1. What is the process for proving a theorem for polynomials?

The process for proving a theorem for polynomials typically involves breaking down the theorem into smaller, more manageable steps. These steps often include simplifying expressions, applying algebraic rules and properties, and using mathematical induction. It is also important to clearly state and justify each step in the proof.

2. Can a polynomial theorem be proven using different methods?

Yes, there are often multiple ways to prove a polynomial theorem. Some common methods include direct proof, proof by contradiction, and proof by induction. The method used will depend on the specific theorem and the preferences of the mathematician.

3. How important is it to understand the properties of polynomials before attempting to prove a theorem?

It is crucial to have a strong understanding of polynomial properties in order to successfully prove a theorem. This includes knowing the definitions of terms such as degree, leading coefficient, and roots, as well as understanding how to perform operations on polynomials.

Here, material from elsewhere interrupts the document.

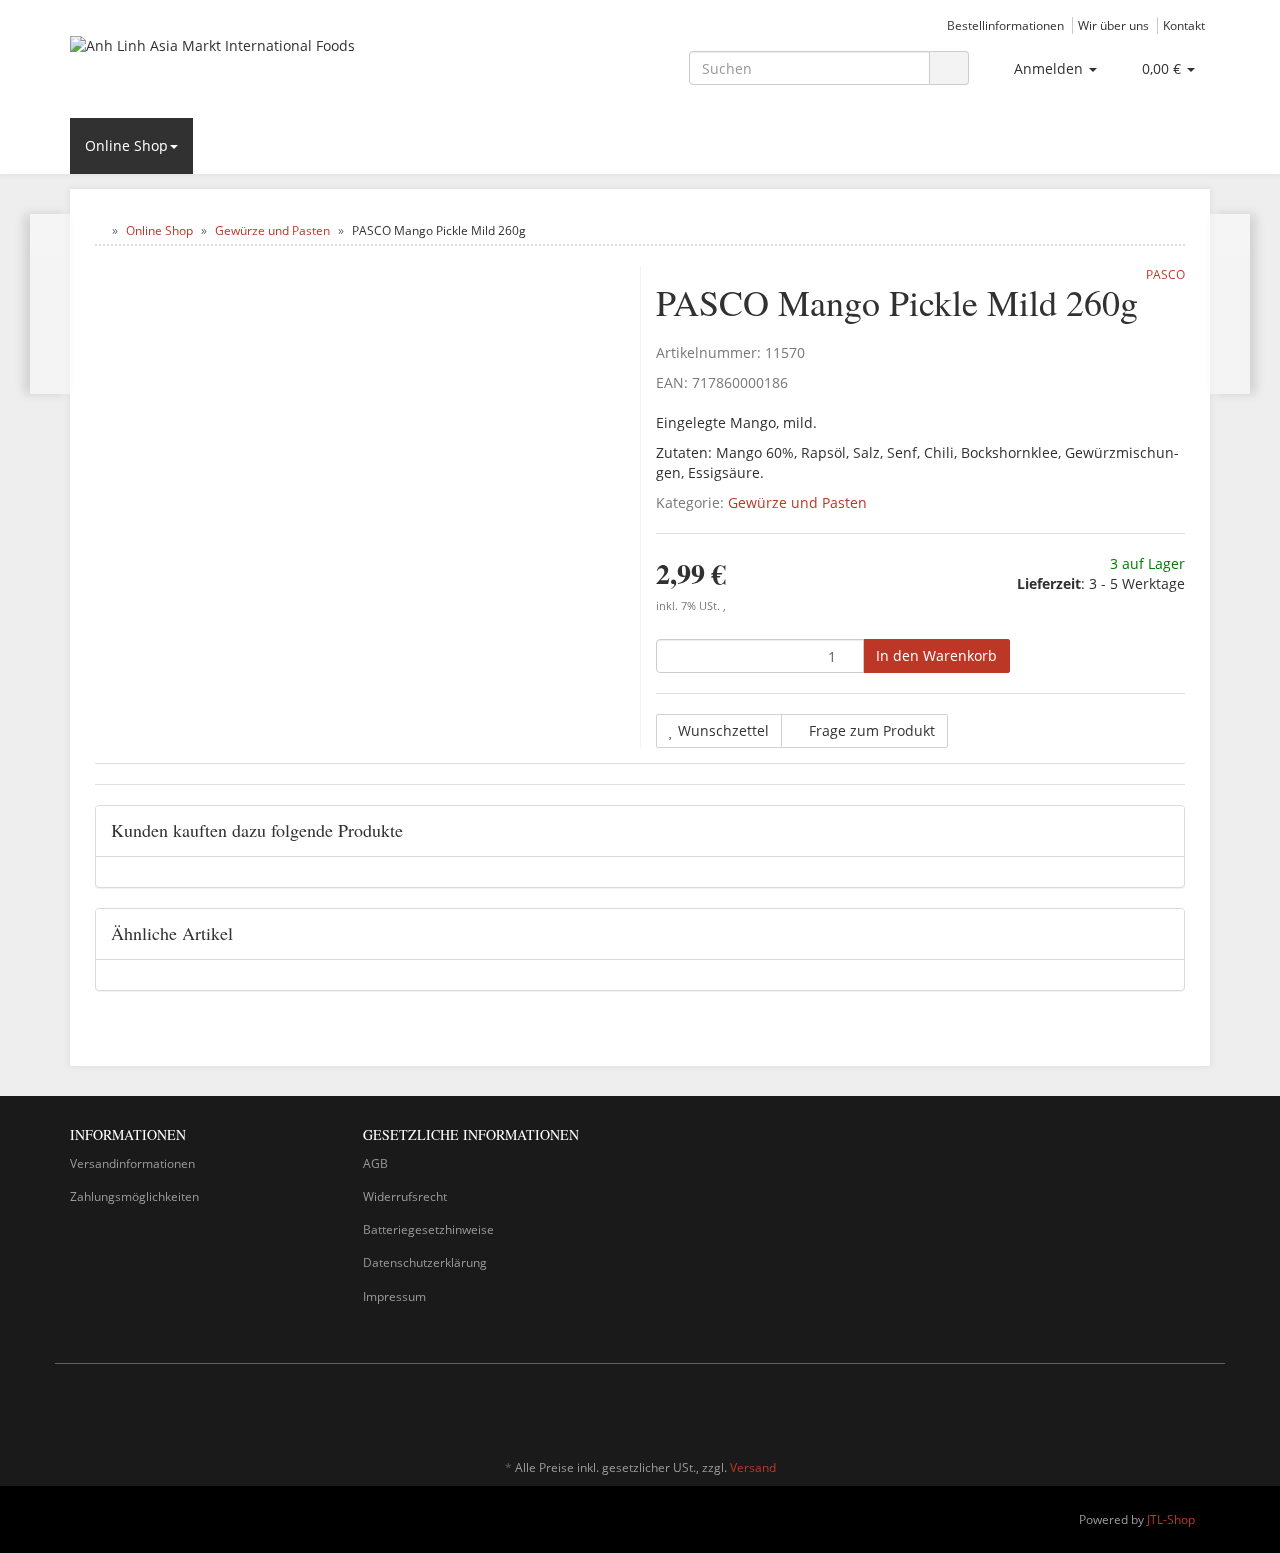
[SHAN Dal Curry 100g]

4. Can a polynomial theorem be proven using examples?

While examples can be helpful in understanding a polynomial theorem, they are not enough to prove the theorem. A proof requires logical and mathematical reasoning, rather than just demonstrating the theorem with a few specific examples.

5. Are there any common mistakes to avoid when proving a theorem for polynomials?

One common mistake when proving a polynomial theorem is assuming that a particular property or rule applies without providing justification. It is important to clearly explain each step in the proof and show how it follows logically from the previous steps. Additionally, it is important to check for any errors or mistakes in calculations, as even a small error can invalidate the entire proof.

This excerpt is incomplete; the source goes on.